Once you have set up a funded futures trading account, you may wonder which markets are best suited for day trading. If you’re new to futures trading, consider the following three key factors when selecting a market:
Volume plays a crucial role as it indicates the liquidity of a market. Higher volume leads to tighter bid-ask spreads, reducing the risk of slippage. Look for futures contracts that trade at least 300,000 contracts daily to ensure sufficient liquidity. Examples of heavily traded futures contracts include the E-Mini S&P 500 (ES) and Crude Oil WTI (CL).
Margin requirements vary between different markets and brokers. The margin determines the amount of capital you need to allocate for trading a single contract. Some markets, like crude oil, often have higher margin requirements, while others, such as the E-mini S&P 500 contract, popular among day traders, may offer smaller day trading margins.
Volatility levels differ across instruments, and your trading strategy may dictate the desired range of volatility. To assess an instrument’s relative volatility, you can calculate its True Range. This involves finding the daily high and low and subtracting the high from the low to determine the True Range in ticks or points. Analyzing the True Range over several days or using an Average True Range (ATR) indicator can provide a clearer understanding of the instrument’s typical movements and identify any outliers influenced by economic reports or geopolitical events.
By considering volume, margin requirements, and movement, you can gain a comprehensive view of different markets. Ultimately, the best markets for day trading futures will depend on your specific trading preferences, risk tolerance, and trading strategy. It is advisable to conduct thorough research, seek guidance from experienced traders or brokers, and consider demo trading to gain practical experience before committing to any specific market.
Getting the Big Picture #
Now that you have a grasp of the significance of assessing volume, volatility, and movement, you might be wondering which option to choose.
For new traders, the E-Mini S&P 500 futures might be a good starting point. Margins can often be as low as $500 and the ES has more volume than crude oil. And because it is so widely traded, you the ES might have just the right amount of market movement, it may provide plenty of market opportunities throughout the day.
Crude oil could be another viable option. It offers substantial volatility and volume for intraday trading.

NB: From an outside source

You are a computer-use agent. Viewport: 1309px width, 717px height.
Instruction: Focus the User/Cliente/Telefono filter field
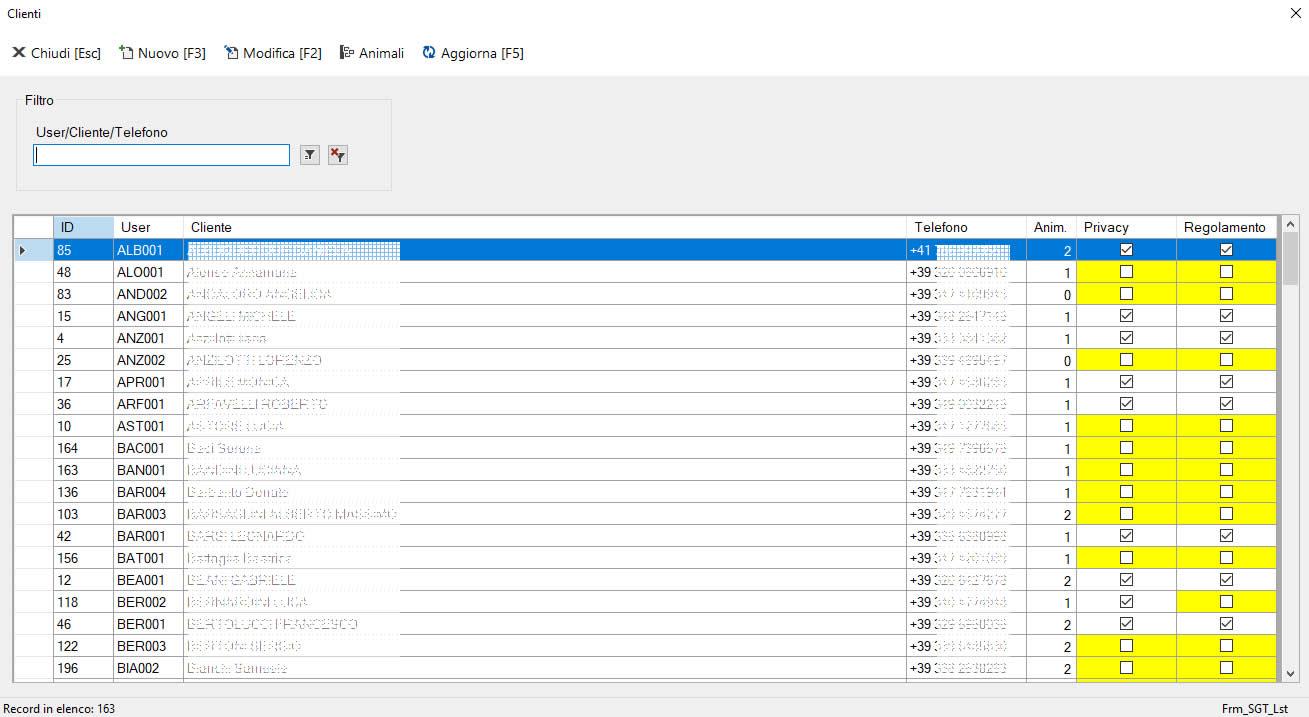click(x=161, y=155)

However, it’s crucial to acknowledge the associated risks. Both the ES and CL contracts are prone to significant price fluctuations, especially during instances of “event risk” such as unexpected economic reports or geopolitical events. It’s important to exercise caution as substantial losses can occur within a short period. Nevertheless, it’s worth noting that this applies to almost any leveraged futures contract. Therefore, it is essential to approach trading with wisdom and prudence.